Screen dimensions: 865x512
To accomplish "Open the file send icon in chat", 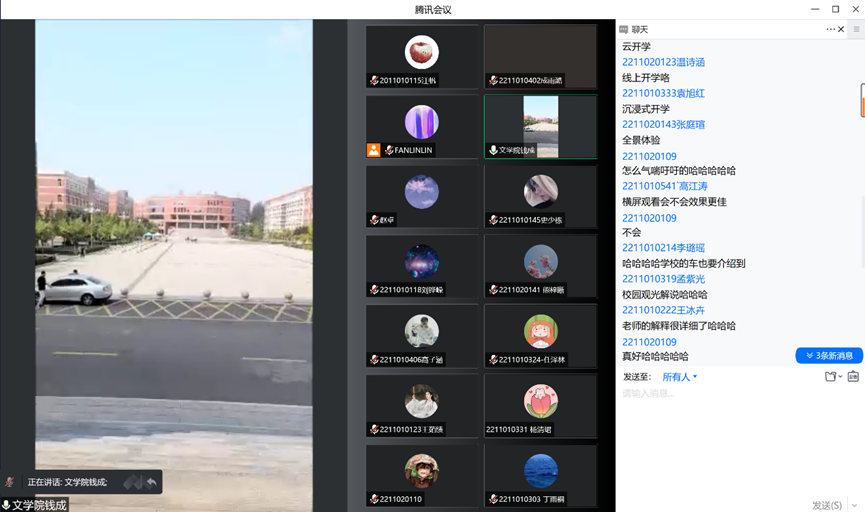I will [x=829, y=377].
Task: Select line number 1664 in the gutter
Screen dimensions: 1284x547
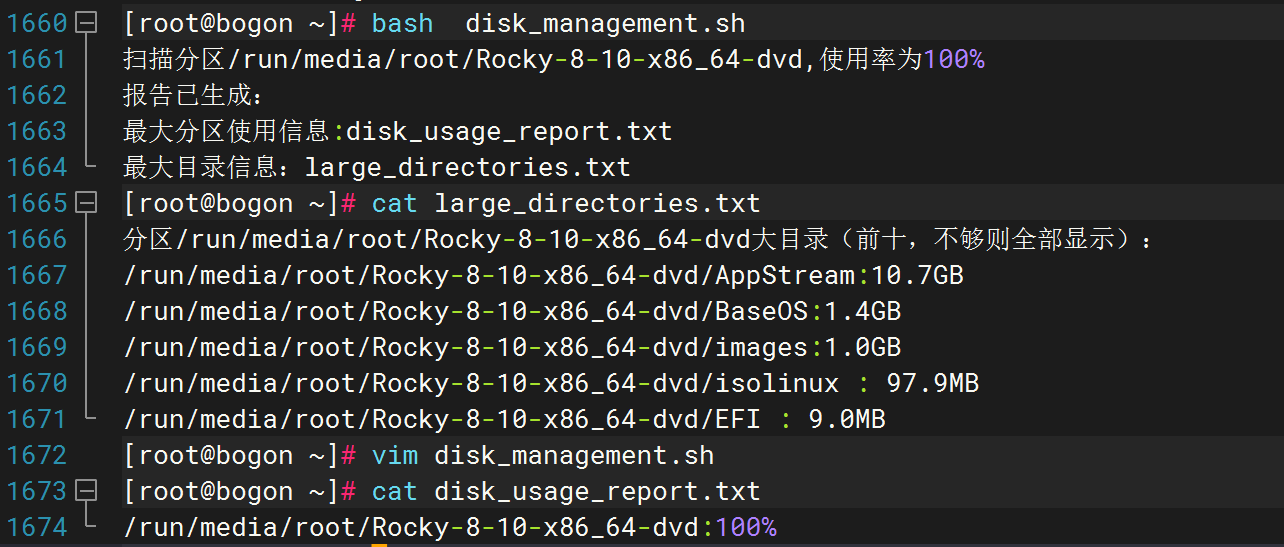Action: pos(37,167)
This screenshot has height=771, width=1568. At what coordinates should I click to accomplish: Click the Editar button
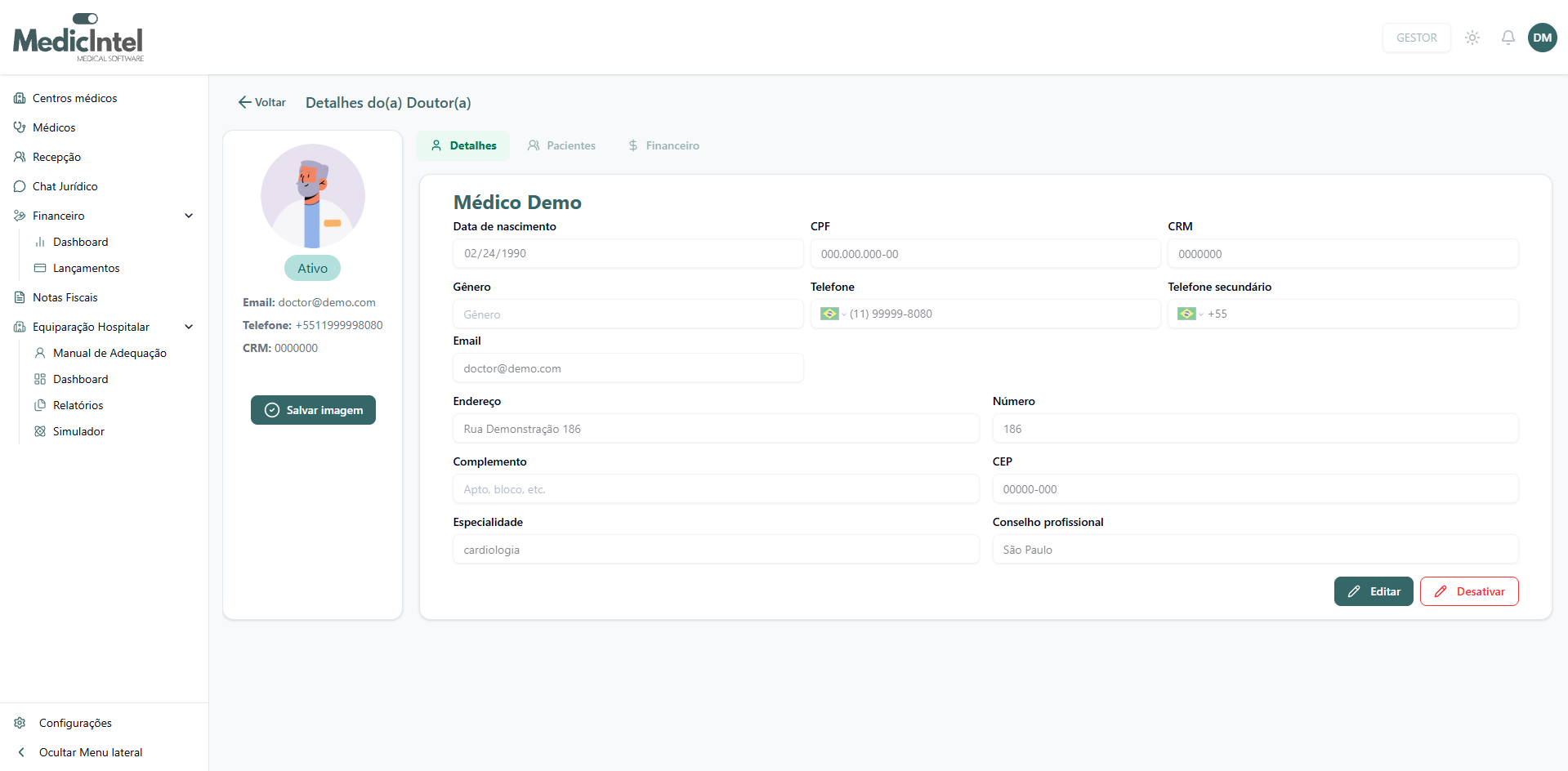coord(1373,591)
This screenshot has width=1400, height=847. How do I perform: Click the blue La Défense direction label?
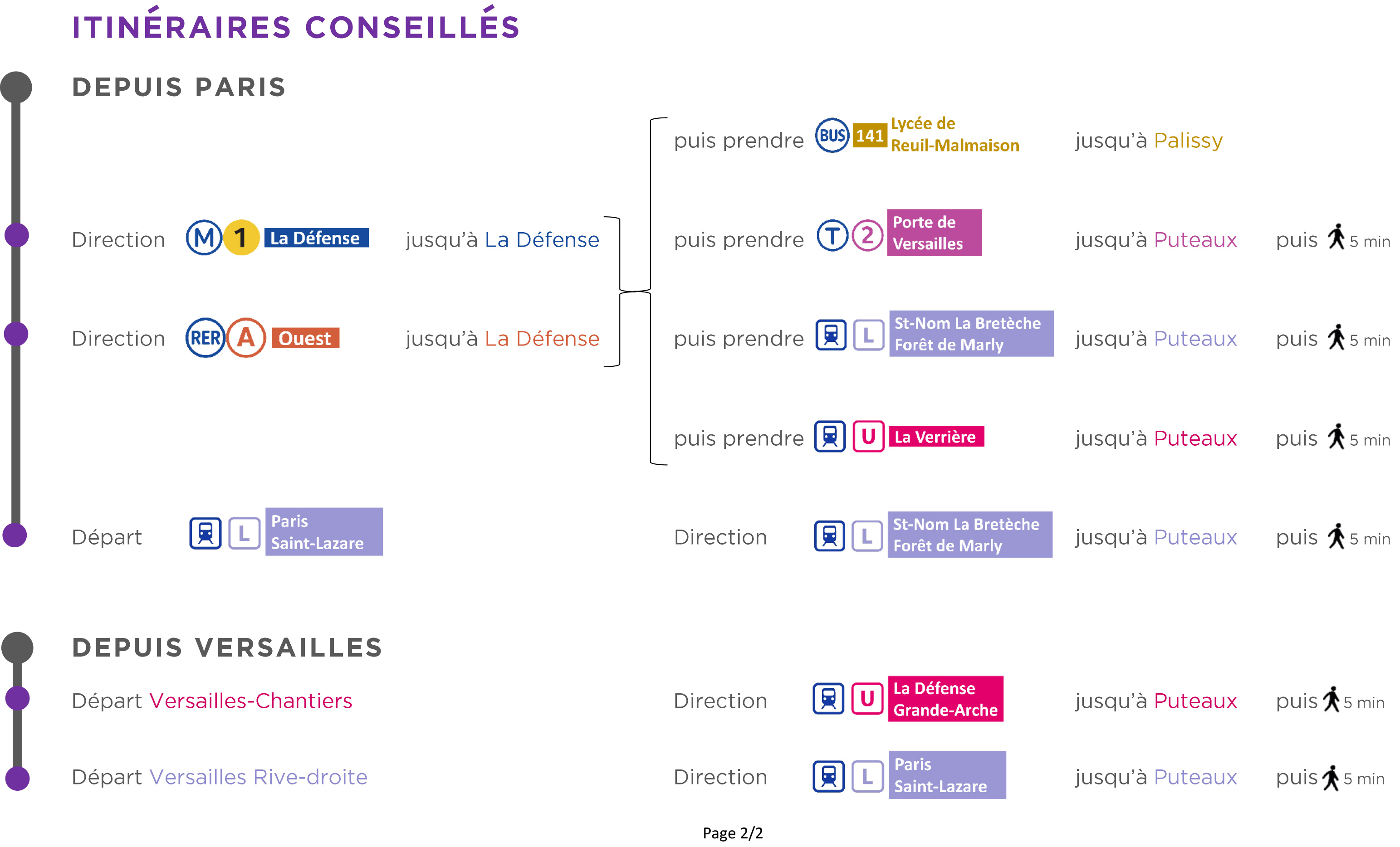pyautogui.click(x=317, y=238)
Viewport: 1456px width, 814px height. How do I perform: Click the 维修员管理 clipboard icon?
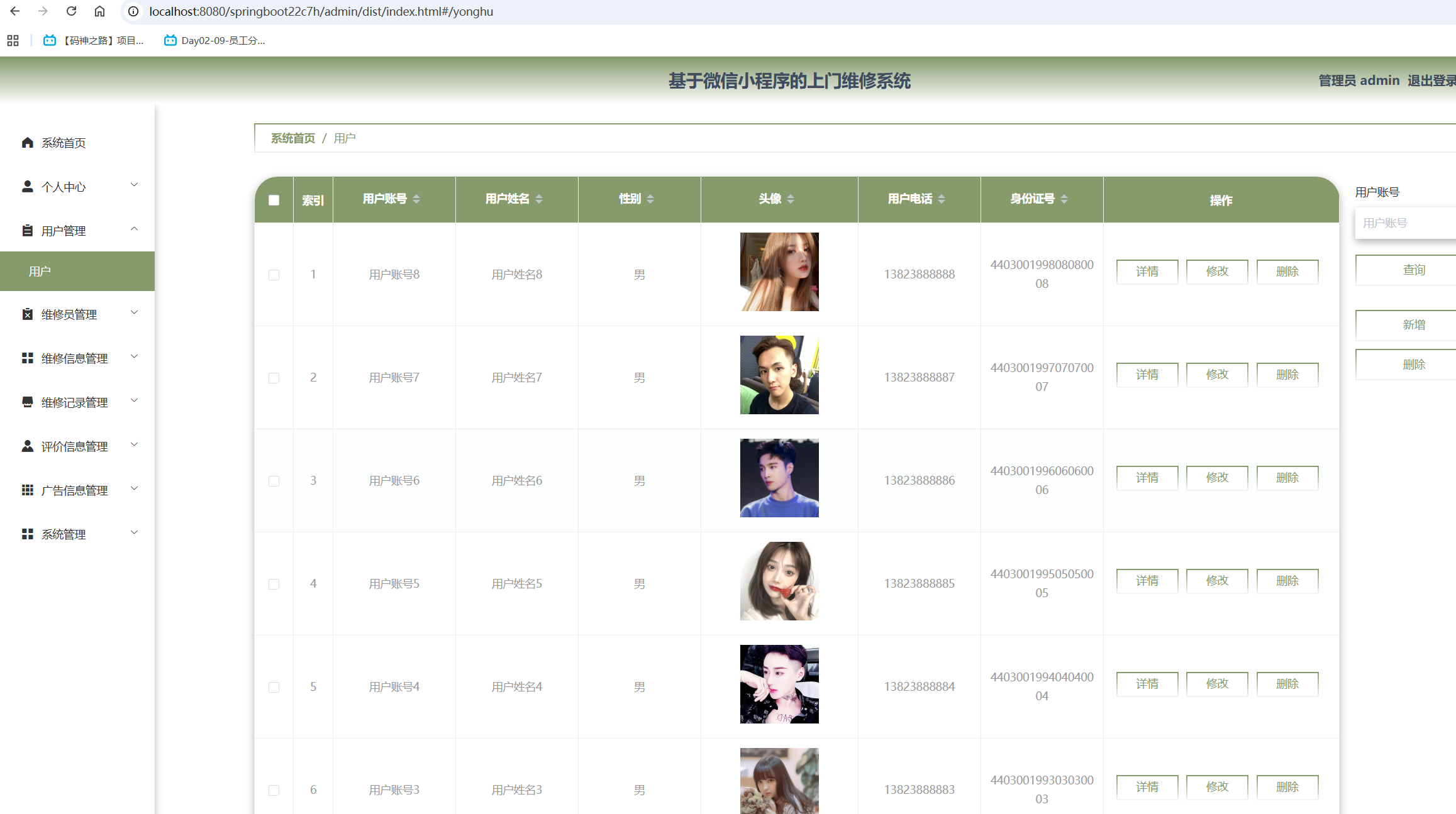pyautogui.click(x=27, y=314)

GIVEN TASK: Could you return, word for word, the data from the line containing "Viewport: 1456px width, 814px" (that line included) through the end, leaving the pictures out?

SOLUTION:
Viewport: 1456px width, 814px height. How do I perform: Click the 维修员管理 clipboard icon?
pyautogui.click(x=27, y=314)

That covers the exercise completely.